第2話 船艙の密談

 乗り込んだ四人の客が、パーシャンハウンド号の航海士だという男に案内されたのは船艙せんそうだった。

 「けっして居心地のいい場所じゃありませんが、今日は出港できないっていうのに、あんたがたが押し乗ってきたんだ。だから、あんたがたが今晩はここでがまんしてくださいよ」

 黒いひげの男が抗議する。

 「もっといい船室があるものだと思ったが」

 「それがですねぇ」

 航海士は決まり悪そうに言った。

 「あることはあるんですけど、この荒天です。普通の船室は水が漏るかも知れません。ここがいちばん安全なんですよ」

と言い、

「まあ、この船のなかじゃ、船長の指示に従っていただく、ってことで、そうじゃなければ下りていただく、ってことになりますが」

とつけ加えた。

 「ああ、いや、いいんだ」

 黒い髯の男が言う。

 「わたしらの安全に配慮して、ということなら、ひと晩のことだ。感謝する」

 そう言って、黒髯がまる椅子に腰を下ろすと、ほかの三人もそれに倣った。

 「じゃ、今晩分のお食事として。いえ、みなさまにはとてもご満足いただけないのはわかってるんですが、こっちも急なことで。エールと、ソーセージと、パンと、置いて行きますんで。あ、あと、船室灯は壁についてます。ランプの石油は密閉してますし、覆いのガラスもしっかりしてるんで風で消えるなんてことはないと思いますが、もし消えるようなことがあったら、燧石フリントを仕込んでありますんで、火花を飛ばしてもらえばまたきますんで。
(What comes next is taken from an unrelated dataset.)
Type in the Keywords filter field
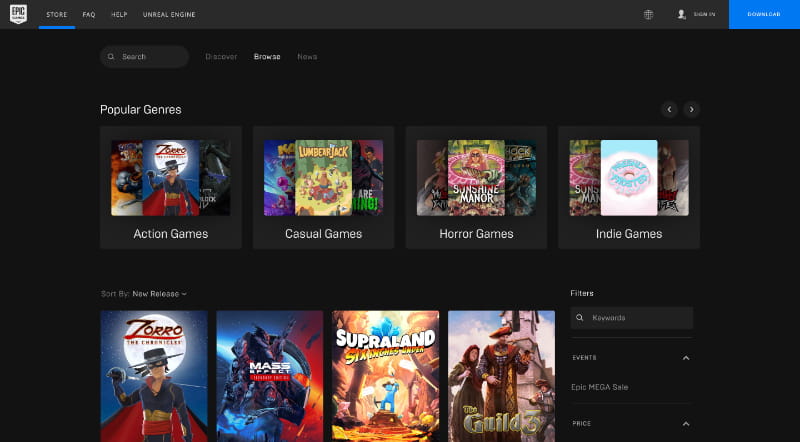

それじゃ、よろしく」

 そう言って航海士は出て行ってしまった。

 男どもは、男が扉を閉めて出て行っても、しばらくは身動きせず、様子をうかがっていた。

 しばらくして、ほっと息をつき、姿勢を崩す。

 「水が漏るとか、そんなことを言わずに船室に泊まらせてくれりゃいいものを」

と、さっき、三番めに並んでいた、ヴィオラのケースを持っていた男が言う。この男はいちばん背が低くて、声が高い。

 「まあいいさ」

と言ったのは、さっきはいちばん後ろにいた、チェロのケースを持っていた男だ。髪には白髪が交じり、目をぎょろっとむいてしゃべる。

 「ここのほうがたがいに顔を合わせて話ができていいかも知れん。ここでは、大声を出さなければ、外から聞かれることもなかろうしな」

 黒髯が、うん、とうなずいて、自分の円椅子を前へ引くと、ほかの連中も同じように円椅子を前に出した。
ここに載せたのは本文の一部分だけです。